I did see a fair number of antiques listed. One was a spinning wheel missing the flyer, which is a hard to replace item unless a woodworker buddy is around or you are one. That sold pretty fast, so they must have antique lookie loos on there. The handmade items are what Etsy is known for but..depends on what you list on there. A young lady I know sold 3 items in a year's time. That wasn't worth her listing her store for. She however sold handmade things that there were a large number of duplicates of. Competition on some things there can seem like you get lost. I would do a search for what you have! See what is there and then decide as 20 cents a listing that lasts 4 months as a test run is a good way to find out.


----------



## spotteddogfarm (Jan 17, 2009)

I've had a vintage shop on Etsy for a long time (things just have to be 20+ years old to be considered "vintage" there), and also a handmade shop where I've sold handspun yarn and fiber. The shops there do well as long as you take time and care with them. It's all about making the stuff look pretty - getting good photos especially. It's not as much about the value of collectibles on Etsy as on eBay - it's more about styling. I do know some vintage/antiquarian book sellers who have done well there, and dishware too. eBay is great for newer things and certain types of merchandise, and there is definitely more traffic, but I enjoy Etsy and get out what I put in.
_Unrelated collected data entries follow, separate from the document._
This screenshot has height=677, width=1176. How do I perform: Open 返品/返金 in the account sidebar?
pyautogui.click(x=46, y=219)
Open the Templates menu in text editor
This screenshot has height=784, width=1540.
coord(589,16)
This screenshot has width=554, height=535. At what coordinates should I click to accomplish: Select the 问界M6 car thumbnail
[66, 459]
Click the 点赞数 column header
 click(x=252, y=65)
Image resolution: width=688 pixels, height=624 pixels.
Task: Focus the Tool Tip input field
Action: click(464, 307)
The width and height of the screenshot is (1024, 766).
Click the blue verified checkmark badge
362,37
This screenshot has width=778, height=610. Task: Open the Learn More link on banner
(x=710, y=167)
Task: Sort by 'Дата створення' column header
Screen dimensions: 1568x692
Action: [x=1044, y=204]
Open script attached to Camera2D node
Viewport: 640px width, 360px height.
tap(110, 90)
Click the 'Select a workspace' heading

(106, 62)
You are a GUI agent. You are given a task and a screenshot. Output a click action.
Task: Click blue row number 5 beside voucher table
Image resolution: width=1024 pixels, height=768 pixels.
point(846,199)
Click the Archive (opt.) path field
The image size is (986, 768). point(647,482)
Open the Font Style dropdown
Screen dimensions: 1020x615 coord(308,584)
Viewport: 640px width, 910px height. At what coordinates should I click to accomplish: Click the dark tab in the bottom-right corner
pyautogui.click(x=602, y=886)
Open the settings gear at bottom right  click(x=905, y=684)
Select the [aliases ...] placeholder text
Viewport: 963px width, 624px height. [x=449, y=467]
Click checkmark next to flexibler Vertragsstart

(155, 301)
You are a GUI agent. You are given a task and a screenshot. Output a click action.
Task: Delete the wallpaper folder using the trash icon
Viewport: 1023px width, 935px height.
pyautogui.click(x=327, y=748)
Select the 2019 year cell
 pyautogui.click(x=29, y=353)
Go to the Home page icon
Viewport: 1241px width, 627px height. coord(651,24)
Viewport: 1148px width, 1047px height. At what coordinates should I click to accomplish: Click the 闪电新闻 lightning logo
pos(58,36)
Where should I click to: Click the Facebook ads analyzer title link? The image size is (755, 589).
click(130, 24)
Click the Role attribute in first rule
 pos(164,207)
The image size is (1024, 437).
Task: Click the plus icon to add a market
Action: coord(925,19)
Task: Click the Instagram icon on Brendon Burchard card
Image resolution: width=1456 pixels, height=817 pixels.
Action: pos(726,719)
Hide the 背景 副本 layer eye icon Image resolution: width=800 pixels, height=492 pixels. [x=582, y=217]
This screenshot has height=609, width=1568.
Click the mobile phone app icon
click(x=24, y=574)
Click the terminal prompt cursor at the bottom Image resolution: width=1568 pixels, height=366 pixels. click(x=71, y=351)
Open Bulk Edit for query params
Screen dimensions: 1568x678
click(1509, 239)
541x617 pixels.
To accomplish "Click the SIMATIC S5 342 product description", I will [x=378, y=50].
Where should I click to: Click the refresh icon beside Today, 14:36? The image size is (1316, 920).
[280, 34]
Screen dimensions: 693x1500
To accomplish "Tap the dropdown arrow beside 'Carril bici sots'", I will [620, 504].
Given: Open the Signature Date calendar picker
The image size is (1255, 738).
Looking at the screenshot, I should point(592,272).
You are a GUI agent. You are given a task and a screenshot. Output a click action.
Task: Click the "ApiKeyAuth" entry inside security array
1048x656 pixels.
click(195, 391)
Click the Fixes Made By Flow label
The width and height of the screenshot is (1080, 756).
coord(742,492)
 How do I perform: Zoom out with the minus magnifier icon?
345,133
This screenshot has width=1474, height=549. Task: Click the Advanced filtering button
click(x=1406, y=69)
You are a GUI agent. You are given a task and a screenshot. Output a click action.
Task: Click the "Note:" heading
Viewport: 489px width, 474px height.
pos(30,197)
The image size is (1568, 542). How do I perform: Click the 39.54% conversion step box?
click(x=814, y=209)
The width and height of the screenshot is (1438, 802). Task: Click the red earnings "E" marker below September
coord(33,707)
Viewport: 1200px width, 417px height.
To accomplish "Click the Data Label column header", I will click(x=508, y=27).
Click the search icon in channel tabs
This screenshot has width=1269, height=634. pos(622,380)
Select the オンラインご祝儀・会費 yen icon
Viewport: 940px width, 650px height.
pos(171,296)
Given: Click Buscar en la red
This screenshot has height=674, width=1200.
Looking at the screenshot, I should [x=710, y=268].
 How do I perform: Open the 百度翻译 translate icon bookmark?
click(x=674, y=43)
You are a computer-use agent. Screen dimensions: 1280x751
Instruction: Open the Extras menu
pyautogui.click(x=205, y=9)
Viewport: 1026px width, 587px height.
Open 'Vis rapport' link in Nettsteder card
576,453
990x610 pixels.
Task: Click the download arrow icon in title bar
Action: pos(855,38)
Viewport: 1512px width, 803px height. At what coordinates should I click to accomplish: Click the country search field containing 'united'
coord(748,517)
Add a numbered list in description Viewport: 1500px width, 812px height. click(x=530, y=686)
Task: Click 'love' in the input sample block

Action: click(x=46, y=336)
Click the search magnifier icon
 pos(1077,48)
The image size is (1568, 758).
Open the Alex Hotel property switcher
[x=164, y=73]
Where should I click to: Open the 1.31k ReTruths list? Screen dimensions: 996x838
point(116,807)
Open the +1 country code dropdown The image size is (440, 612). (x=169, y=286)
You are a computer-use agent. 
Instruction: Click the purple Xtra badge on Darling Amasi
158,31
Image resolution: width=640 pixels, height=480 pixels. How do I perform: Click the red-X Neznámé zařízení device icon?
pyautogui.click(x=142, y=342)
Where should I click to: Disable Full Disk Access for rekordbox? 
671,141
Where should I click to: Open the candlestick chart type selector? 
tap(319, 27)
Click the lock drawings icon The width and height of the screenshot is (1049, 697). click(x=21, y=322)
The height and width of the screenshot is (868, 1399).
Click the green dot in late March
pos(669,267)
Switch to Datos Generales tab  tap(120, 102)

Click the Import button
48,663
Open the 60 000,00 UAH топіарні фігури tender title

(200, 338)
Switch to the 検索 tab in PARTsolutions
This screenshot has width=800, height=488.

Best of luck with it!


----------



## homesteadingmom (Dec 1, 2009)

This is my second Etsy shop. I don't sell vintage items but I do upcycle vintage fabric to create Traveler's Notebook Covers in my new shop on Etsy and they sell particularly well versus the new fabric items. It really is all about the photos, styling, keywords and titles you use in your listings. Also cross posting in multiple social media sites is a big part of my business. I previously sold in groups on facebook. I like Etsy a lot better. You can check out my shop at www.toadstudio.etsy.com


----------



## MorganBella1 (Feb 11, 2016)

Yes I think so, I enjoy it, I like old/vintage things, it's a nice hobby


----------



## tjlmama (Apr 26, 2016)

I see a lot of sellers use Etsy as advertising for their own website. When you order from them on Etsy, they'll send you their business card with a coupon code for their web site.


----------



## romysbaskets (Aug 29, 2009)

Another aspect of Etsy is that you create a "storefront" and the only cost is the 20 cent per listing fee which lasts 4 months. Then you absolutely advertise your Etsy shop on facebook and other forms of social media including here. This is very easy to create on Etsy and you can use it as a type of mini website kind of. I did a test market with some of my seeds I sell after I set up my simple store. I posted beautiful pictures with a lovely description of where they were from. I chose three types of seeds I have with me in enough abundance and also listed a set of beautiful 1920's rare demitasse cups with a lot of gold encrusted on the rims and a beautiful really elegant Calla Lily pattern. After a month on Etsy, I had no sales but on Ebay I had $150 worth of just the seeds! I did try the Demitasse cups on ebay as well but decided I liked them too much when they didn't sell right away and kept them. That is quite a difference 0 to $150 as I put no more effort into ebay as I did on etsy....I did not advertise either one. I don't have my business cards with me but people have started asking me for them because I make so many different things. I agree you get out of Etsy what you put in it appears you must bring people to your shop at first...after that happy customers will come back I am sure. In addition to advertising that Etsy shop all different ways including business cards.


----------